Often the way your little one reacts to humans is based on past experience. For instance, if he was handled roughly at any point, or even just picked up in a way that was uncomfortable, this can cause him to associate people with a memory of discomfort. Additionally, since children tend to get overzealous when approaching or playing with dogs, you should take the initiative in supervising interaction between them. Don't be afraid to tell anyone the way you prefer your little dog be held, played with, etc. Your dog is your responsibility and relies on you to make sure that no one, even unwittingly, does something that will upset him. Ultimately, by ensuring that your baby is handled in the best manner possible at all times, you will be helping him to enjoy the company of friends and strangers alike through trust.

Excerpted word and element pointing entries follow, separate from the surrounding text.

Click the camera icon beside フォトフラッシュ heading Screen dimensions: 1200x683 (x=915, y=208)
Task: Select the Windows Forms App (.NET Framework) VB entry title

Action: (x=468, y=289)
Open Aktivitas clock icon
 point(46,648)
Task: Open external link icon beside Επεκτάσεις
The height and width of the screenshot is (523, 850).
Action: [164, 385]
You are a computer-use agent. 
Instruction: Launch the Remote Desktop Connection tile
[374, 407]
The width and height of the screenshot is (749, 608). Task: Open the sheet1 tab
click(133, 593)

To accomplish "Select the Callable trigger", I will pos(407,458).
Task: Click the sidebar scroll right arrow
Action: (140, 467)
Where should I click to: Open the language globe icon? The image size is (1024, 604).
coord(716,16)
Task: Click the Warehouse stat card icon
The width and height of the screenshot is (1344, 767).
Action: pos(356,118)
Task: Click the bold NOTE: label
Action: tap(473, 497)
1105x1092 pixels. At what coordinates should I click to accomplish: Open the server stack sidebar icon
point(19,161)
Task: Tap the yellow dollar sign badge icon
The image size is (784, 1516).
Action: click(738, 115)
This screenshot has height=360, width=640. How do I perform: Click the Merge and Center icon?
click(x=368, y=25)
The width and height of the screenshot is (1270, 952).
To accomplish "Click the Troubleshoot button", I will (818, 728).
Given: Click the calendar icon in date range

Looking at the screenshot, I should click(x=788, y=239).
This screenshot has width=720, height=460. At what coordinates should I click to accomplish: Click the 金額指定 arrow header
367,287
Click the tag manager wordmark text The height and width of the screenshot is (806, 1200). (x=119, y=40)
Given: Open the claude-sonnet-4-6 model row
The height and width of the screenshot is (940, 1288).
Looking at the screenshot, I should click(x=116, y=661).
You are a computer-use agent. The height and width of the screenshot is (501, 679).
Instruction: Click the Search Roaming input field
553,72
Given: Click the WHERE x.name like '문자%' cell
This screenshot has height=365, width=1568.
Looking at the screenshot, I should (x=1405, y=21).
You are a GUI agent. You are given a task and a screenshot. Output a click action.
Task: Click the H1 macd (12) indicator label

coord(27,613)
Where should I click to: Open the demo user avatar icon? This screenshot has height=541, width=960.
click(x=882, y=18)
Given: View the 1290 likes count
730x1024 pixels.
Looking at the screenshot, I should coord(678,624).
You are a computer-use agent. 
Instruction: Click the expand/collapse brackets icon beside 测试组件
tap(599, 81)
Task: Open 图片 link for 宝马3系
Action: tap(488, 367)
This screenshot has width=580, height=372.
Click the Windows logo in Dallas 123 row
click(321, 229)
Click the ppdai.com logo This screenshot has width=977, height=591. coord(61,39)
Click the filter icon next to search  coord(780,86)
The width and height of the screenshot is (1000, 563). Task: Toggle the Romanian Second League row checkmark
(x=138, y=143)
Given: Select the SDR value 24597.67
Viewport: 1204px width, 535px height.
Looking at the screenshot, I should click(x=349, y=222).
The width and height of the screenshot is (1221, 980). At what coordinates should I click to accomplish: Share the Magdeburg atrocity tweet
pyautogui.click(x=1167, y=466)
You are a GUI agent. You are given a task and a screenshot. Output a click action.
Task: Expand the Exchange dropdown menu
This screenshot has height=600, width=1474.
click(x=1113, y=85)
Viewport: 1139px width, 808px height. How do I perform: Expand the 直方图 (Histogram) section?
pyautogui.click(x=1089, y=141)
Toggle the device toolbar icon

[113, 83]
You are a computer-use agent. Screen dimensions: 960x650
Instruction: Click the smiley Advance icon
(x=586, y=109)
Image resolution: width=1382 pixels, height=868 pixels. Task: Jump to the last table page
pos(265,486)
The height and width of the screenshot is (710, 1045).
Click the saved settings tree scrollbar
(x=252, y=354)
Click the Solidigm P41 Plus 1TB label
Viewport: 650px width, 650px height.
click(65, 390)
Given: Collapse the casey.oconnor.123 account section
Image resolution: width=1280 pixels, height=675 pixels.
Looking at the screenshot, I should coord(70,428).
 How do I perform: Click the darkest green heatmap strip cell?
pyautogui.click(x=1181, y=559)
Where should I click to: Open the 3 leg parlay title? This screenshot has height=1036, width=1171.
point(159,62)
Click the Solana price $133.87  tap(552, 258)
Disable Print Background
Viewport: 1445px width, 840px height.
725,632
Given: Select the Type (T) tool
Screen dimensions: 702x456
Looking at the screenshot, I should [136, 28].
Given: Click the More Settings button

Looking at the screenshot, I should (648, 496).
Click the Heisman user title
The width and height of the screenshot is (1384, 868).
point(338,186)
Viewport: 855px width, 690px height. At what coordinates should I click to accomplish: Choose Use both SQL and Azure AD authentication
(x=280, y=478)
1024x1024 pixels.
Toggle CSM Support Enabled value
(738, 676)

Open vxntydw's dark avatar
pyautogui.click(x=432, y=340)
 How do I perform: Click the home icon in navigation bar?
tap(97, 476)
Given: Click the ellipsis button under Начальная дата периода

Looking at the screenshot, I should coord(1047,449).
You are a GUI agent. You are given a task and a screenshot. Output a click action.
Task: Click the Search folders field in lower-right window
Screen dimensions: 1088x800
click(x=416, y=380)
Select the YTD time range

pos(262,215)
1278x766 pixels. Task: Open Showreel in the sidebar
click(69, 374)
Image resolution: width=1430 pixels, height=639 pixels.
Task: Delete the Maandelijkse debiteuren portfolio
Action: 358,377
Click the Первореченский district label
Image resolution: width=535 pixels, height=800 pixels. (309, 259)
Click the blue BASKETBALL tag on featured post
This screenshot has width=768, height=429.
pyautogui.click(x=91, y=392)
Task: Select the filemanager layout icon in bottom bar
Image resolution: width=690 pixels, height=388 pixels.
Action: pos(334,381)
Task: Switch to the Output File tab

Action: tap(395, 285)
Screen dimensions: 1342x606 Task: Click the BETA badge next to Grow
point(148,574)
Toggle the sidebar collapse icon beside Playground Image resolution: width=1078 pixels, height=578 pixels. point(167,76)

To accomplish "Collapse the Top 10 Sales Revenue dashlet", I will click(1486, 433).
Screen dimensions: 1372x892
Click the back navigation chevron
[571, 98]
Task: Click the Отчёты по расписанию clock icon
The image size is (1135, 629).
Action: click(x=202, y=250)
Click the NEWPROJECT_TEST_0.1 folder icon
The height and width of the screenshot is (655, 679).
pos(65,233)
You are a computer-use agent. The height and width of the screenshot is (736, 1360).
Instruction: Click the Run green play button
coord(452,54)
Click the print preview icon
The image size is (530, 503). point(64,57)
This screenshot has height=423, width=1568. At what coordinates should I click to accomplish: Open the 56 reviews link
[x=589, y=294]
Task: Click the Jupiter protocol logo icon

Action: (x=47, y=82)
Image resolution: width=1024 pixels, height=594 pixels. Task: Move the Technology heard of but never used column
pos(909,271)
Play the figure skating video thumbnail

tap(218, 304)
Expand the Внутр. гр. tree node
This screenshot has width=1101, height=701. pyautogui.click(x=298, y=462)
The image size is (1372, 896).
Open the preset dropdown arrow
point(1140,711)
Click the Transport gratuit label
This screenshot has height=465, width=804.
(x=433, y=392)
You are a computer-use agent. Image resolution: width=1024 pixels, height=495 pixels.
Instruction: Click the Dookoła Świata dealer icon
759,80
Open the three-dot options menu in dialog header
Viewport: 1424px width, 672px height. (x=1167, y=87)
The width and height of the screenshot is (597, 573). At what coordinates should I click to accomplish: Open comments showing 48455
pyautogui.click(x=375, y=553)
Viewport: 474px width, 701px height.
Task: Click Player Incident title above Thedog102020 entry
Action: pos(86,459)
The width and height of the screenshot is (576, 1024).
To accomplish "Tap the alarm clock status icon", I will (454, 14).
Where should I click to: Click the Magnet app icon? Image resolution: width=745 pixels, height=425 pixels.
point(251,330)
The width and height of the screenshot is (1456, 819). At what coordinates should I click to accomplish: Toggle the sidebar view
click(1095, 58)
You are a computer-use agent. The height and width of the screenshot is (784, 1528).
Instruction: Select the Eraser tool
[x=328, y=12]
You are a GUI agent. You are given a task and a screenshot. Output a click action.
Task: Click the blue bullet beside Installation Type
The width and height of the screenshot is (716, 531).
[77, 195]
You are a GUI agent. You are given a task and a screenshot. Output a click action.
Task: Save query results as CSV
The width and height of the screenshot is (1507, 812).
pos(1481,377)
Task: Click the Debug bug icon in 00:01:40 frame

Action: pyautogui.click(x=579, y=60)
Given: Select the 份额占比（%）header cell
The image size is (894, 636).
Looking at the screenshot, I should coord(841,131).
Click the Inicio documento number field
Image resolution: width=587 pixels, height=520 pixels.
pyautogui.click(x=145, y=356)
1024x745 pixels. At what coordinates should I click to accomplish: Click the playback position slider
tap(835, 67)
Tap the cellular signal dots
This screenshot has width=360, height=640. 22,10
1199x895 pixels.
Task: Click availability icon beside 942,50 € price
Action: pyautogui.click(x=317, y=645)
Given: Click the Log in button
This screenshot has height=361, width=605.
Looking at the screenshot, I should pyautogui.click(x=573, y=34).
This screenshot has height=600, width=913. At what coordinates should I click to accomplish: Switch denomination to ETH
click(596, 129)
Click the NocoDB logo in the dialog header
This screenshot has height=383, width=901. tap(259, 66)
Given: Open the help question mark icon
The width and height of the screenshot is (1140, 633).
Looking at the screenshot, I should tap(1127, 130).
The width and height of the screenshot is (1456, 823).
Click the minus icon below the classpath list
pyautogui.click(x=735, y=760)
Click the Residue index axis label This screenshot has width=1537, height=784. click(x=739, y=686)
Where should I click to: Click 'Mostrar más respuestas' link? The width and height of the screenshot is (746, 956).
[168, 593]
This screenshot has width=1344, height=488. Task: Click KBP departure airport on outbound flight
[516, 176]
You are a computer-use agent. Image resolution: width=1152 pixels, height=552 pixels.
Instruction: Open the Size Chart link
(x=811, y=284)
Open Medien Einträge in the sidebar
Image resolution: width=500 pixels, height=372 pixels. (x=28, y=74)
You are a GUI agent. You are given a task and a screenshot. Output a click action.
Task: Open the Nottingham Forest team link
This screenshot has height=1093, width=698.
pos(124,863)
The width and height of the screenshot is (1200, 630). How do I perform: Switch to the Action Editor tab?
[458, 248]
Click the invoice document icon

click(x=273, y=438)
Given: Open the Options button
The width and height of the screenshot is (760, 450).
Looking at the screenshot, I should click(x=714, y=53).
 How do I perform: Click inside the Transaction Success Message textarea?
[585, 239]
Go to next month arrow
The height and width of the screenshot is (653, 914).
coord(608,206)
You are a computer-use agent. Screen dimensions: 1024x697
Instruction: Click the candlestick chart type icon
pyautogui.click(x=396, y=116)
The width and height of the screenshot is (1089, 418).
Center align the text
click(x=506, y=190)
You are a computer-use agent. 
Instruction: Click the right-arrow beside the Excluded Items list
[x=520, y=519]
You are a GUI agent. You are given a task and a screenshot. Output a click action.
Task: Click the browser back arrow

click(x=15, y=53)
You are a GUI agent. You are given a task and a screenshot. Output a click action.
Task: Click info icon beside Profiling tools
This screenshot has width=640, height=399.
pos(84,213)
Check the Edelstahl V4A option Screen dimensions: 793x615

When it comes to socializing with other dogs, play dates are an excellent, controlled atmosphere where you can gradually introduce new furry friends to your little one in an environment that he may already be comfortable in. When possible, invite dogs of different sizes to the play date (of course, first speak with the "parent" and make sure their furkids do not have aggression issues), so that your little one learns that there's nothing scary about dogs that are larger than he is. Be conscious of things like toys and treats; make sure toys are shared and that treats are given to every dog in attendance. Join in a bit, and play together with your dog and another dog to show your baby that interacting is okay and fun!
An outdoor walk is also a great way to socialize! Use a high-quality dog harness to make it comfortable. Or, get a doggie stroller - always a conversation piece, which, in turn, draws lots of people over to say hello.